Where have the letters from your bank gone?
One day, when you return home from work, you stop to open your letterbox and realise you no longer receive any letters from your bank. And then you remember they asked you at your branch: Would you like to receive information by post or through our online banking platform?
Choosing to have your bank correspond with you online is a good decision. However, going paperless requires you to actively get involved: you must regularly access your bank’s website or check their app.
The bank also has to fulfil certain obligations to be able to replace the letters it used to send you with online correspondence. The customer’s signed acceptance is not enough.

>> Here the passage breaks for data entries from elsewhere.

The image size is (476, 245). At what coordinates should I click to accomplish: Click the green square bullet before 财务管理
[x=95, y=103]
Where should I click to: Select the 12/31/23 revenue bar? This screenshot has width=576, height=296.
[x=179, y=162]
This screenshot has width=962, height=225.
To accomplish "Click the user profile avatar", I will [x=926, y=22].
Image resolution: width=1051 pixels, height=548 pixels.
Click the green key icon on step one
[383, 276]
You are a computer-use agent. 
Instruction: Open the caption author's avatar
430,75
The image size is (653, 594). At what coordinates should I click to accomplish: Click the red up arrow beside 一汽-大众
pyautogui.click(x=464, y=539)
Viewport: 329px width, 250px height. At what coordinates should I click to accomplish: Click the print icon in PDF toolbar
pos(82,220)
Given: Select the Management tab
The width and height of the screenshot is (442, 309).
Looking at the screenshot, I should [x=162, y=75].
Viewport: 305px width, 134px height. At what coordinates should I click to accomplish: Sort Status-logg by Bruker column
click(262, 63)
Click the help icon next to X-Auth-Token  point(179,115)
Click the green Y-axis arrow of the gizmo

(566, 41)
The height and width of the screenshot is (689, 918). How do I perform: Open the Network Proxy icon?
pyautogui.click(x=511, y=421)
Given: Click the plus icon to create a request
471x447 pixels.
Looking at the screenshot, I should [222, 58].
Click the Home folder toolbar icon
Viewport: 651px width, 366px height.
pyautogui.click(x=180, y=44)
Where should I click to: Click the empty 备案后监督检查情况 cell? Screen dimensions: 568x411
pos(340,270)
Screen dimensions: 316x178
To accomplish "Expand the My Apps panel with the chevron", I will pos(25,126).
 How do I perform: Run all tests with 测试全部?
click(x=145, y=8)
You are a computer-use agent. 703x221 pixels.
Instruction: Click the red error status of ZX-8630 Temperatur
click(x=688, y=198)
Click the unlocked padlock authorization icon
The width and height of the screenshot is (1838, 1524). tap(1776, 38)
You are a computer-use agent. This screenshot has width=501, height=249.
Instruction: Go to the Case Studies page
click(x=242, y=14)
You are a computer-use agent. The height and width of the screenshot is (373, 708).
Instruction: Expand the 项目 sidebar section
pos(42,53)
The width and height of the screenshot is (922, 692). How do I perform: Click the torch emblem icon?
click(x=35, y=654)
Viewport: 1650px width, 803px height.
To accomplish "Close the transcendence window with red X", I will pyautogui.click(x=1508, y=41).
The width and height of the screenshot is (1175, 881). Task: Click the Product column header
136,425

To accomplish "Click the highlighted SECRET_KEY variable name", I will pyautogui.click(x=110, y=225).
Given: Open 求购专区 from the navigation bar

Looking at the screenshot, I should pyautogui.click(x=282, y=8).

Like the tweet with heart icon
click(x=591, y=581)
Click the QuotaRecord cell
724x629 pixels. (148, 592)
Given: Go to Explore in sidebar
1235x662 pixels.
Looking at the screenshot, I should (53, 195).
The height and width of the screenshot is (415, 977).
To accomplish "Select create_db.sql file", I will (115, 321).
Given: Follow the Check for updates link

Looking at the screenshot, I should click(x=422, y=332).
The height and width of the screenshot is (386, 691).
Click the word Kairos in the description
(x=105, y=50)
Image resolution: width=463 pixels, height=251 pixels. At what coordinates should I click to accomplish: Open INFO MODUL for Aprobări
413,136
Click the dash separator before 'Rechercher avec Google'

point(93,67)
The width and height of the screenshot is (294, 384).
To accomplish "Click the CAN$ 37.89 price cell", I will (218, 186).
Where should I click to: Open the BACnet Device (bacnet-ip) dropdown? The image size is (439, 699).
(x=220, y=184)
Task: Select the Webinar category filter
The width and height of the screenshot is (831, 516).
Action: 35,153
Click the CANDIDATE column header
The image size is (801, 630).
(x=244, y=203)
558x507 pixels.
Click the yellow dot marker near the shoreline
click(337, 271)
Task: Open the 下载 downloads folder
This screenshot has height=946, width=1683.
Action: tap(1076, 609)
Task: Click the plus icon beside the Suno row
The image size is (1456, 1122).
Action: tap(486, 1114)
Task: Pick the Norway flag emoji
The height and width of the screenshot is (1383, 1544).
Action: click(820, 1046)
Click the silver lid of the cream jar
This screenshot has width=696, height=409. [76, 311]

The website through which the bank corresponds with you must allow you to store all the information you have been sent, so that you can access and copy it for an appropriate period of time, without being able to make any changes to the content.
Likewise, for correspondence that is not regular but contains important information — such as details of the contract, changes in its terms and conditions or even the response of the bank’s customer service to a complaint or claim — it is considered good banking practice for the bank to send you an email or SMS alerting you that this information is available.
If you are going to receive notifications online, remember:
- You must regularly check your inbox, as there may be messages regarding changes in contractual terms that have a deadline.
- If you want to continue receiving letters or wish to go back to paper correspondence, your bank may charge you for this service.
In any case, act responsibly and check your online mailbox regularly. There may be important information for you that you are not aware of.